### Cosa fare
Riporta senza alcuna modifica il tratto del brano sui sepolcri della via Appia che va da "Subito dopo incontriamo" fino a "opposto alla strada.".

--- Estratto del testo ---

Anche qui, la lapide che spunta dal terreno sulla destra del sepolcro è il segnale posto dalla Soprintendenza Archeologica di Roma per ricordare il restauro del 1999.


Un sepolcro a tempietto del II sec. d.C. rifatto nel medioevo, con lapide

Approfondisci:
l'architettura funeraria romana

A destra due nuclei in calcestruzzo appartenevano a due sepolcri a pilastro.


Due nuclei a torre sulla destra della via Appia

Qui le iscrizioni ci svelano anche particolari di vita quotidiana, oppure contengono degli errori interessanti che ci attestano come il Latino ciceroniano, quello che abbiamo studiato a scuola, era differente da quello di uso comune e non per niente avrebbe portato alle lingue neolatine. Ad esempio, in questa epigrafe a destra troviamo:

LARELLIO GABRAI.L
DIOPHANTO
TITINIAI NOBILI
UXSORI

che ricorda Lucio Aurelio Diophanto, liberto di un certo Glabra, e sua moglie Titinia. C'è scritto TITINIAI" anziché "TITINIAE", forse perché il dittongo era pronunciato come è scritto, e con la "e" che era abbastanza chiusa (tant'è che sopravvive da sola nella lingua italiana).

Subito dopo incontriamo un mausoleo formato da un cilindro su basamento quadrangolare, che in origine doveva naturalmente essere rivestito di blocchi. In genere queste tombe sopra il cilindro hanno un monte di terra a forma di cono rovesciato dove si piantavano cipressi o altra vegetazione. Nel medioevo hanno tolto dal cilindro la terra che doveva sostenere il cono, lasciando la torre il cui ingresso è sul lato opposto alla strada.


Mausoleo rotondo su basamento quadrangolare

Segue a sinistra il nucleo di un sepolcro a cuspide e un colombario un po' più grande di quelli precedenti. Si vede il piano superiore, privo di nicchie e coperto con una volta a botte, mentre il piano inferiore è quasi del tutto otturato; il paramento è in laterizio, che fa pensare alla tipologia di età antonino - severiana con alto podio e camera sotterranea per l'alloggiamento dei sarcofagi.

Approfondisci:
l'architettura funeraria romana

Approfondisci:
la sistemazione ottocentesca della via Appia

A terra sono frammenti di peperino probabilmente pertinenti ad un recinto funerario, un modo per proteggere e indicare una sepoltura. I sepolcri avevano infatti una collocazione giuridica ben precisa tra i luoghi sacri, e una speciale tutela vietava che venissero violati.

La via Appia, come le strade consolari romane, era sotto la tutela di un curator, un responsabile alla manutenzione e alla sicurezza.

Approfondisci:
l'organizzazione stradale romana

Abbiamo raggiunto, sul lato destro della via Appia, il primo di tre tumuli circolari dalla forma arcaica a cono, attribuito ai fratelli Curiazi; dal lato opposto, di fronte al tumulo dei Curiazi, una stradina porta a via Appia Pignatelli.

--- Voci fornite ---

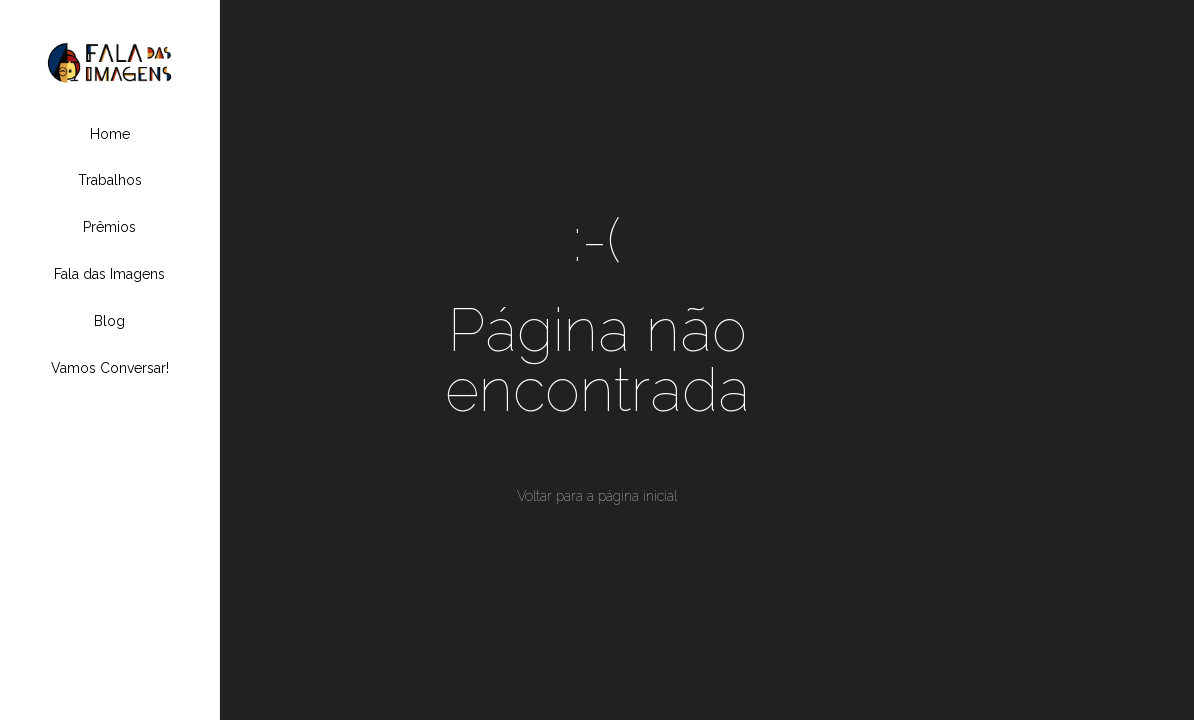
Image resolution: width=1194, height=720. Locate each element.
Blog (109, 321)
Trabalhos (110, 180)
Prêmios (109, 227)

---
--- Voci fornite ---

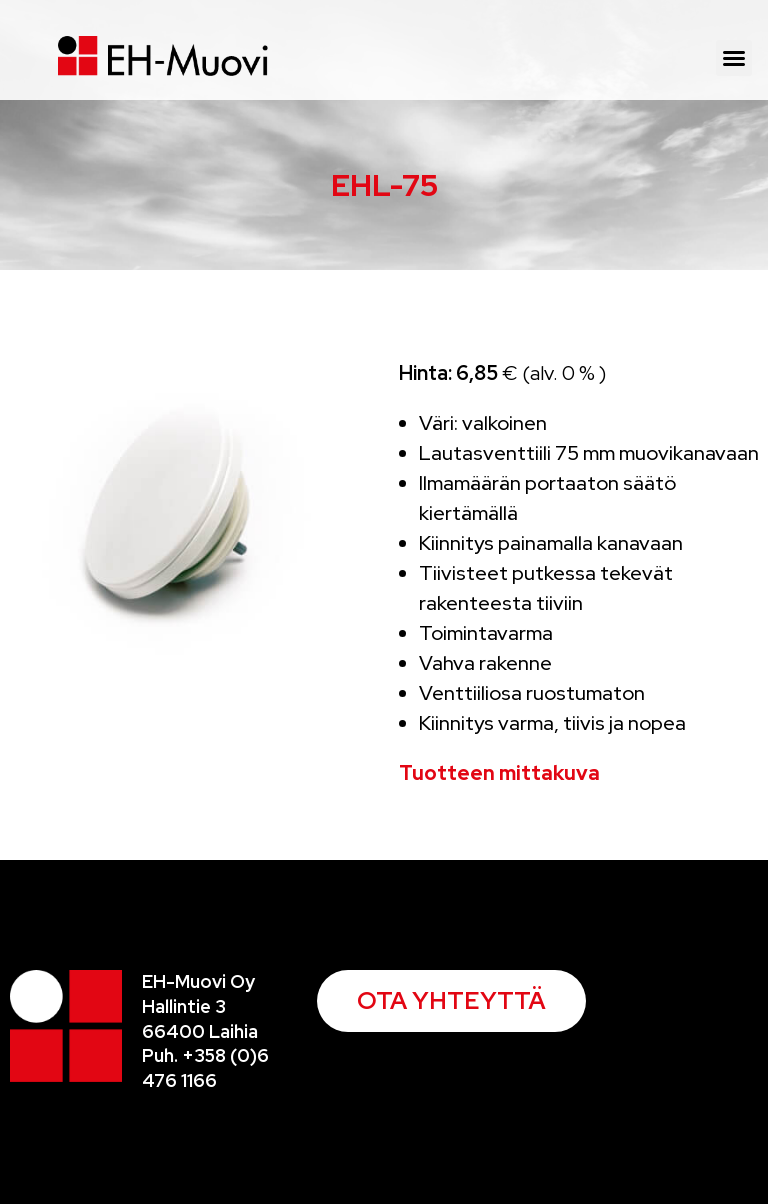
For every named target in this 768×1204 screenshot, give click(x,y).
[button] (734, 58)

---

### Soluzione
Subito dopo incontriamo un mausoleo formato da un cilindro su basamento quadrangolare, che in origine doveva naturalmente essere rivestito di blocchi. In genere queste tombe sopra il cilindro hanno un monte di terra a forma di cono rovesciato dove si piantavano cipressi o altra vegetazione. Nel medioevo hanno tolto dal cilindro la terra che doveva sostenere il cono, lasciando la torre il cui ingresso è sul lato opposto alla strada.